SINABOI – Upaya pencegahan dini kebakaran hutan dan lahan (Karhutla) diperkuat di Kecamatan Sinaboi. Unsur pimpinan kecamatan (Upika) bersama TNI, Polri, Masyarakat Peduli Api (MPA), lurah, dan para datuk penghulu menggelar Apel Kesiapsiagaan Karhutla, Rabu (11/2/2026) pagi, di halaman Kantor Camat Sinaboi.
Camat Sinaboi, Andri Munawar menegaskan, sekitar 75 persen wilayah Kecamatan Sinaboi merupakan lahan gambut, yang memiliki tingkat kerawanan tinggi terhadap kebakaran saat cuaca kering.
“Kondisi geografis Sinaboi menuntut kita untuk lebih waspada. Antisipasi harus dilakukan sejak dini agar Karhutla tidak terjadi dan merugikan masyarakat,” tegas Andri Munawar.

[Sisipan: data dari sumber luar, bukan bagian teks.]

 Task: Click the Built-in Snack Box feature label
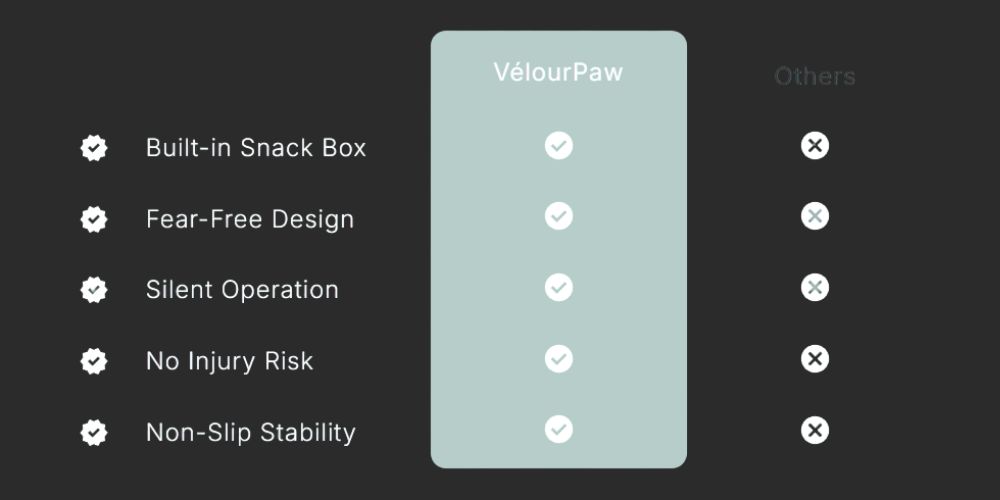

Ia menekankan pentingnya peran aktif seluruh pemangku kepentingan, mulai dari aparatur hingga masyarakat, dalam menjaga lingkungan dan menyebarkan edukasi bahaya Karhutla.
“Dengan kerja sama lintas sektor, potensi kebakaran bisa ditekan. Ini bukan hanya tugas aparat, tetapi tanggung jawab bersama,” ujarnya.
Selain fokus pada mitigasi Karhutla, Camat Andri juga mengingatkan masyarakat untuk menjaga stabilitas keamanan wilayah menjelang perayaan Imlek dan bulan suci Ramadan 1447 Hijriah.
Ia berharap kondusivitas wilayah tetap terjaga agar seluruh agenda keagamaan dapat berlangsung aman, tertib, dan damai.
Sementara itu, Danramil 01 Bangko, Kapten Karnila Wati menjelaskan, wilayah tugasnya mencakup empat kecamatan, yakni Bangko, Sinaboi, Pekaitan, dan Batu Hampar.
Menurutnya, apel kesiapsiagaan ini menjadi momentum penting untuk mengingatkan masyarakat agar tidak membuka lahan dengan cara membakar.
“Kami mengimbau masyarakat untuk tidak membakar lahan. Hal kecil seperti puntung rokok juga harus diperhatikan, pastikan benar-benar padam sebelum dibuang,” kata Kapten Karnila.
Kapolsek Sinaboi Iptu Irwandi H. Turnip, SH menegaskan bahwa pihak kepolisian tidak hanya melakukan pencegahan, tetapi juga penindakan hukum terhadap pelaku Karhutla.
“Jangan membuka lahan dengan cara membakar dan jangan membuang puntung rokok sembarangan. Pastikan puntung rokok benar-benar padam,” tegas Kapolsek.
Ia menambahkan, setiap kejadian kebakaran lahan akan ditindaklanjuti dengan penyelidikan, termasuk pemeriksaan pemilik lahan, penyegelan, hingga penyitaan.
“Apabila lahan sudah terbakar, otomatis tidak bisa digunakan lagi untuk kegiatan apa pun,” tegas mantan Kanit Reskrim Polsek Bangko tersebut.
Apel kesiapsiagaan ini diharapkan menjadi pemicu semangat kolektif bagi aparat dan masyarakat Sinaboi untuk tetap siaga menghadapi ancaman Karhutla sepanjang musim kemarau.